Prompt: State how many lines in the listing contain the string "Insert", and add nothing to that number.

━━ Excerpted data

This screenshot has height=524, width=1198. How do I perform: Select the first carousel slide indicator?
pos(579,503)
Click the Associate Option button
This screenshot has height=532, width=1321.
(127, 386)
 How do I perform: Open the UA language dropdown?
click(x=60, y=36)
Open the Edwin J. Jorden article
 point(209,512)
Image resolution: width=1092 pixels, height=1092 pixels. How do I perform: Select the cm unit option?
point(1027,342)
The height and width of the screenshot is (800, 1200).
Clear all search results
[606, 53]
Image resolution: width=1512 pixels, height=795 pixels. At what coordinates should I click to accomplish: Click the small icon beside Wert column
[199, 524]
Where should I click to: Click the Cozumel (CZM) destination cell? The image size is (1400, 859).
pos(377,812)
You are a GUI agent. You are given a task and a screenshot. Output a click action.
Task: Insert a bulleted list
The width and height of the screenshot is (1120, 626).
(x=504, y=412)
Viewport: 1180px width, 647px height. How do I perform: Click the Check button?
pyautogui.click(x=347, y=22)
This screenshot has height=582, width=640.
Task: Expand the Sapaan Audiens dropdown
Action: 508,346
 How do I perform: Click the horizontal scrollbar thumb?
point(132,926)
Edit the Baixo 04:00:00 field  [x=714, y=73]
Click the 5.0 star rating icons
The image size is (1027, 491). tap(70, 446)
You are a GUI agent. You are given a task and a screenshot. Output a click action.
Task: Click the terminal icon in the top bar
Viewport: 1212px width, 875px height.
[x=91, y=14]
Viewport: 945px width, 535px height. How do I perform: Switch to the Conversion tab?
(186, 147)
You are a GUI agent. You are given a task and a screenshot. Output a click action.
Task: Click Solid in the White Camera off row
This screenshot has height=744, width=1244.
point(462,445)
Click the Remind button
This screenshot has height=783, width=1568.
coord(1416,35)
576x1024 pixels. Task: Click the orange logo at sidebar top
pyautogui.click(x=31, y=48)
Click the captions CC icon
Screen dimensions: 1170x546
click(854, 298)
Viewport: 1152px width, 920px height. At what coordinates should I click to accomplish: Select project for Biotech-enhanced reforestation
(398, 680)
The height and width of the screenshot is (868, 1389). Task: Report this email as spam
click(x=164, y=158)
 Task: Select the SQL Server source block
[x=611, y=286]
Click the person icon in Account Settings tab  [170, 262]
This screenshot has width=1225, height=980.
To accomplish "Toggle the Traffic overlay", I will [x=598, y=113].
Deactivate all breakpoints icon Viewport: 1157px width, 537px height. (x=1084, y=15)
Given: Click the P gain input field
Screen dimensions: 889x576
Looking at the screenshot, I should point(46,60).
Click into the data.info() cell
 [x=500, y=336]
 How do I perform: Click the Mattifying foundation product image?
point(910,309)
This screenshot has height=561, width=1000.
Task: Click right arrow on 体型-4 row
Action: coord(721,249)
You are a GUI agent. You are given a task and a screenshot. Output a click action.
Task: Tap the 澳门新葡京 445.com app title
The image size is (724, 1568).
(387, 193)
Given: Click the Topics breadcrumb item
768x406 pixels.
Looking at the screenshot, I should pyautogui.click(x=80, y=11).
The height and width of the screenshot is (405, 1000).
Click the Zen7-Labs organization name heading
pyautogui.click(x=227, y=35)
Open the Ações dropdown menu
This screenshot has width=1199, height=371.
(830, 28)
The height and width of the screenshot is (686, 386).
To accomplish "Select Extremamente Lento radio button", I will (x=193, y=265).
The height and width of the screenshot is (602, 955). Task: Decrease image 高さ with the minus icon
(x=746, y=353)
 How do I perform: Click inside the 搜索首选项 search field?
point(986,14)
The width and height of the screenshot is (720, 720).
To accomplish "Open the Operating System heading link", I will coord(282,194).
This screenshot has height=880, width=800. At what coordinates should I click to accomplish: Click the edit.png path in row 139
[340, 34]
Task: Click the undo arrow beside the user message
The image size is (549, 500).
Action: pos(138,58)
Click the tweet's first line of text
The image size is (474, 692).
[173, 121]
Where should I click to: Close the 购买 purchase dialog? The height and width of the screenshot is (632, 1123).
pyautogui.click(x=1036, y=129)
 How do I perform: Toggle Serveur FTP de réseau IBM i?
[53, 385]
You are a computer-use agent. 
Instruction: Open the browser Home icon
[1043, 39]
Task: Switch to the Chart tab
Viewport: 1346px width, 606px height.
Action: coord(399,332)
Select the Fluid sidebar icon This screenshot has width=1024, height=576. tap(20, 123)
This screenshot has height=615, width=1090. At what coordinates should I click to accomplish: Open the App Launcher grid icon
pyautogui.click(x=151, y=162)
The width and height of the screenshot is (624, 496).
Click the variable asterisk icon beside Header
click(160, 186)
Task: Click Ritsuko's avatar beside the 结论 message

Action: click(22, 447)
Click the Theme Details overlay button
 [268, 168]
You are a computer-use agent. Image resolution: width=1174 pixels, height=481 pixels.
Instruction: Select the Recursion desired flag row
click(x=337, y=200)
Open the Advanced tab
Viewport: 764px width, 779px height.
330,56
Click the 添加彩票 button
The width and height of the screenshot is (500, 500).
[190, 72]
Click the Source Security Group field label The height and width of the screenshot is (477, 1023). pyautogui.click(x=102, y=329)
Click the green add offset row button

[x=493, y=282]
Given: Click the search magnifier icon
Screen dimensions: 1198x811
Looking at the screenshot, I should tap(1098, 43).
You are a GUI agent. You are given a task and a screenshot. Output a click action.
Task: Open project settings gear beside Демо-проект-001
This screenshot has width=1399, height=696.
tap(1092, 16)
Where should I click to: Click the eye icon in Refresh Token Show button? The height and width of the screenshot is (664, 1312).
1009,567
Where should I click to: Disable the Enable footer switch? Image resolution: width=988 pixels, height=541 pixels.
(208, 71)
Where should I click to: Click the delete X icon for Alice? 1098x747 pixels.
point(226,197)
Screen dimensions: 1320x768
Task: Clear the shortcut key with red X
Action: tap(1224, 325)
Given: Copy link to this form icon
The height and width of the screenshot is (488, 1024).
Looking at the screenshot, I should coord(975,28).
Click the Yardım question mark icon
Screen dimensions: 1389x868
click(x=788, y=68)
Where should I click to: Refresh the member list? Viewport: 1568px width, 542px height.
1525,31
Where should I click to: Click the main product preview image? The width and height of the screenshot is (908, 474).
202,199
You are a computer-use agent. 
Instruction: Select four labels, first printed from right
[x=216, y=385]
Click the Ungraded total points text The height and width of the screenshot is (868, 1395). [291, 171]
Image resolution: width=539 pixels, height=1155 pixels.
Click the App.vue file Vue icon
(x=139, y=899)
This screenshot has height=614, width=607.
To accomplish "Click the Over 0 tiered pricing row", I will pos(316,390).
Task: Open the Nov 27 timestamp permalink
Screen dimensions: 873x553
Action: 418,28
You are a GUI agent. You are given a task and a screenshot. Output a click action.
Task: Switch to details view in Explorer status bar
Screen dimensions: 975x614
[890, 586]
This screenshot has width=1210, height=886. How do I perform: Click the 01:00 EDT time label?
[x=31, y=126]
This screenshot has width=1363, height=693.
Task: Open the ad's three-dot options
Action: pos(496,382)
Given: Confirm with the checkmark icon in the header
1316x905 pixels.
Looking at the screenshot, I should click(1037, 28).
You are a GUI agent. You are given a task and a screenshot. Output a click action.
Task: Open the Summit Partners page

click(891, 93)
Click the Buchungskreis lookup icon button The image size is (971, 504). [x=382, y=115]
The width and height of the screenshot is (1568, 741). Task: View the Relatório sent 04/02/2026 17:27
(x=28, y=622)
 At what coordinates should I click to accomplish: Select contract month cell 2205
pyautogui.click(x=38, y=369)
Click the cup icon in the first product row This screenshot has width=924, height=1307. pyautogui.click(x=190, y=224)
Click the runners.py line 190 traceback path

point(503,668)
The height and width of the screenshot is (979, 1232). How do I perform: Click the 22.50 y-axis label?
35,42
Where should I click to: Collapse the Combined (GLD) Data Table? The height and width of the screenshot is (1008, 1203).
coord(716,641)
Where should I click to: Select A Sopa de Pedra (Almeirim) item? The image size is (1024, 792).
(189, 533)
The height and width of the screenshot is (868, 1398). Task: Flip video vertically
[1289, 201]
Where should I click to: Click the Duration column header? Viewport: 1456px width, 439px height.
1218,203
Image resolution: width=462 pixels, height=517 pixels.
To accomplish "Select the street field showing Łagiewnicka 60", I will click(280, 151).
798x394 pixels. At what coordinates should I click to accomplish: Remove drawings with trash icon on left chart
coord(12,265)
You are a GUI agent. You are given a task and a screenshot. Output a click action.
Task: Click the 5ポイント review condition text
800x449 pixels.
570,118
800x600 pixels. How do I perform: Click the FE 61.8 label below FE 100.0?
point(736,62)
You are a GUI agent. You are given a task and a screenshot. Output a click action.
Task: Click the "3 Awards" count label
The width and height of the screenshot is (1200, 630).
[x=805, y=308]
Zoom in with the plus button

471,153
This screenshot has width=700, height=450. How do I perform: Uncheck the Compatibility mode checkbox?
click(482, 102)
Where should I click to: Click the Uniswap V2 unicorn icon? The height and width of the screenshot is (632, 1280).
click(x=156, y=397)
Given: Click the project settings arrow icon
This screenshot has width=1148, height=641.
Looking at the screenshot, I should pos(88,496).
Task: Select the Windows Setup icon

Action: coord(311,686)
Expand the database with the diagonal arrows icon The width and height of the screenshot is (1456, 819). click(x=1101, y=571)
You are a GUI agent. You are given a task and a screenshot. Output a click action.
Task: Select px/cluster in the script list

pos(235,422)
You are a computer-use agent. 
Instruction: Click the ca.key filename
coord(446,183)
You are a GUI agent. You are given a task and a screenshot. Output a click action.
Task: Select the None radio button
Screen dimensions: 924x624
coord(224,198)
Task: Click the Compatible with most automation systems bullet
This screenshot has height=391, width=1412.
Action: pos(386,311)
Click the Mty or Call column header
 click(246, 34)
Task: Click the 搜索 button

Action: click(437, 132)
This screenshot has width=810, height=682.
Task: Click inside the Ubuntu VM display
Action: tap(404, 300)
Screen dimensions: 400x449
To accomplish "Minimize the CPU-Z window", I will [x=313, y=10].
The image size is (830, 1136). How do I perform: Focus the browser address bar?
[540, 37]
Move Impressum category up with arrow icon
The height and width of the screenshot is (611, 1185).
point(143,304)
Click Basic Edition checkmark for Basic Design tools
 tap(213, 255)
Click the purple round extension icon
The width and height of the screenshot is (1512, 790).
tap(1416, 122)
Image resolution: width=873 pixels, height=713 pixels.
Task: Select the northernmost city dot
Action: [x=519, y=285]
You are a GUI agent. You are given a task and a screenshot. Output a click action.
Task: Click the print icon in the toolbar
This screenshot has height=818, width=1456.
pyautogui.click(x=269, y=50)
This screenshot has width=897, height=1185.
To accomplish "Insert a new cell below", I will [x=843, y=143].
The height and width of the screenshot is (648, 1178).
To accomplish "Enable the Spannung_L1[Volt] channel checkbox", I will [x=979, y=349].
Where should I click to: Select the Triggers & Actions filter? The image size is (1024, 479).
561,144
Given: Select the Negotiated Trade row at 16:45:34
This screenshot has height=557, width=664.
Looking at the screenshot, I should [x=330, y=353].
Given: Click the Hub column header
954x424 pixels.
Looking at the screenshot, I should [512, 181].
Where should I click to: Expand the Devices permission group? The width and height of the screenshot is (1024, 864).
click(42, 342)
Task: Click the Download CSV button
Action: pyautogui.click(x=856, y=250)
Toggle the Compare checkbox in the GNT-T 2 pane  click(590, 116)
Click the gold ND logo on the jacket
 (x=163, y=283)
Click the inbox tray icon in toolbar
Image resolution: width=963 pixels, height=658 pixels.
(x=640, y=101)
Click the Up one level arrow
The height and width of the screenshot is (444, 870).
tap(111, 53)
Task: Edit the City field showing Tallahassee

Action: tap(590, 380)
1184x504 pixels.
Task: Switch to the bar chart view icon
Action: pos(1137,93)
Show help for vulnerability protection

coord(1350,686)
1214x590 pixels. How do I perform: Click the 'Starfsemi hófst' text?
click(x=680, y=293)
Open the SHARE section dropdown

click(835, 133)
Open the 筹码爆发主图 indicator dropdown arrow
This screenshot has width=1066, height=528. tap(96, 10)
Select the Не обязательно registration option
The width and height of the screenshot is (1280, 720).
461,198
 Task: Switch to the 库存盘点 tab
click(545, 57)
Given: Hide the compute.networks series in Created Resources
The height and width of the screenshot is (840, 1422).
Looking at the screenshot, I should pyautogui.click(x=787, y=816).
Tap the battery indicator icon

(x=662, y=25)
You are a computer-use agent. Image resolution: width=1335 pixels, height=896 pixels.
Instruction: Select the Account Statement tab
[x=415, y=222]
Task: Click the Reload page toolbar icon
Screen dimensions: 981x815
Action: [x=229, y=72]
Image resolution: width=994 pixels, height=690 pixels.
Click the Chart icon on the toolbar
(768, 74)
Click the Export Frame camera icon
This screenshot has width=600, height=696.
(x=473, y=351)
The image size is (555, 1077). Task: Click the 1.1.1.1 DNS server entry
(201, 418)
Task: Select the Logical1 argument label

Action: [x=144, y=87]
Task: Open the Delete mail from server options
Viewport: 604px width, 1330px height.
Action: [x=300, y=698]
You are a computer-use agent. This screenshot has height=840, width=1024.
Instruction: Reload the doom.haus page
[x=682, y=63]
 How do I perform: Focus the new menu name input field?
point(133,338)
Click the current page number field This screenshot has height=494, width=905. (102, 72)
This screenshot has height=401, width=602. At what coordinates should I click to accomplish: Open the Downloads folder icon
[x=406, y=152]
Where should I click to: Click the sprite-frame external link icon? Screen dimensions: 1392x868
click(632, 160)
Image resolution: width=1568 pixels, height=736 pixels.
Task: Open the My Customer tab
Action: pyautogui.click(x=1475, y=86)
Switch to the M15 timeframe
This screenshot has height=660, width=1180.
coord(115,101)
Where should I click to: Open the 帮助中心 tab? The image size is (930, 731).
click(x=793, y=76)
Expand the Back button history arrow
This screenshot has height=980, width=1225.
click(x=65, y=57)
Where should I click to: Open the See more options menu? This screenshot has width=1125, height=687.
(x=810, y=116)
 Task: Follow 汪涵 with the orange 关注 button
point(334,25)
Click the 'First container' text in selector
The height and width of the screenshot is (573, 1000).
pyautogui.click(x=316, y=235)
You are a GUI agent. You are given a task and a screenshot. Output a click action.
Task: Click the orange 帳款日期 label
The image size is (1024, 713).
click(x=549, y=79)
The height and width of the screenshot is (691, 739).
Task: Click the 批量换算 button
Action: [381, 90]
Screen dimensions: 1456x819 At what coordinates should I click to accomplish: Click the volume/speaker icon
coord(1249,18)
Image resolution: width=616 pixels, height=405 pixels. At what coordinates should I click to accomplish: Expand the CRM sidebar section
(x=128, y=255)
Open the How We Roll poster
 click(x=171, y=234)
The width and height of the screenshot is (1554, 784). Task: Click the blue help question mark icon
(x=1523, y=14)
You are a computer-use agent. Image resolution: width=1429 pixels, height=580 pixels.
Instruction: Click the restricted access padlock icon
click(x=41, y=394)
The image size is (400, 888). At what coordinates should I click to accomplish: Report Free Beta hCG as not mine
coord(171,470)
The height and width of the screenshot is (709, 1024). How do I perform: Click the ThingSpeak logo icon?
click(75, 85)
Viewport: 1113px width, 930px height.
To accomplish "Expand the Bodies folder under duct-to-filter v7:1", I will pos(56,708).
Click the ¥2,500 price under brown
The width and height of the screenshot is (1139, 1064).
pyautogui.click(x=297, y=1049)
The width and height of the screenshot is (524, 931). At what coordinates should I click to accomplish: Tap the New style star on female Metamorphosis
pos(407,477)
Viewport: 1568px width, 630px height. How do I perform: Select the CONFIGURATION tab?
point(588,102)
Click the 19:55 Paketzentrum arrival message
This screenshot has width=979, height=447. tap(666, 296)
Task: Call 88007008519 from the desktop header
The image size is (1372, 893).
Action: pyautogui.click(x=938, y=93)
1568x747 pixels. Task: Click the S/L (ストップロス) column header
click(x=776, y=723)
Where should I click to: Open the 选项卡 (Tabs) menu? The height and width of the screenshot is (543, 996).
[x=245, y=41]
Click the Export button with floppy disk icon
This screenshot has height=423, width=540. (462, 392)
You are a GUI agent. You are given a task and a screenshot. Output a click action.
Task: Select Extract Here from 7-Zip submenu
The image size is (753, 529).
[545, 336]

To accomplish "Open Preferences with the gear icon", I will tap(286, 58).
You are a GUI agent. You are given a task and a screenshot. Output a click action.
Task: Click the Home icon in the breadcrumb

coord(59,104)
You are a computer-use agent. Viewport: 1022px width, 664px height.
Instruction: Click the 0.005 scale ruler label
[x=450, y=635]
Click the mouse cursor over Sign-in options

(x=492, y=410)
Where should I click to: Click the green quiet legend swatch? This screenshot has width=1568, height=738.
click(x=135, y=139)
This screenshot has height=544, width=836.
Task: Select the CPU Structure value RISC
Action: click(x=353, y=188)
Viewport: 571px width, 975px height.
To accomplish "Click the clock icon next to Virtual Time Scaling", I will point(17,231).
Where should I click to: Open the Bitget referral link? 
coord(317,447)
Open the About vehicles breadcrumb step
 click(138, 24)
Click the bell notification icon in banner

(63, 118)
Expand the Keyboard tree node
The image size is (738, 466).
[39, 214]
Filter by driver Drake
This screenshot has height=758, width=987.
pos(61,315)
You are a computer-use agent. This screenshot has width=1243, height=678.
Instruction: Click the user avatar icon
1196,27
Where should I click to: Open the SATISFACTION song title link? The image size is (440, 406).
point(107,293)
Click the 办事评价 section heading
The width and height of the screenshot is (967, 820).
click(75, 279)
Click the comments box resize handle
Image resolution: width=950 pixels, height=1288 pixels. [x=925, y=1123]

━━━━

Solution for this task: 2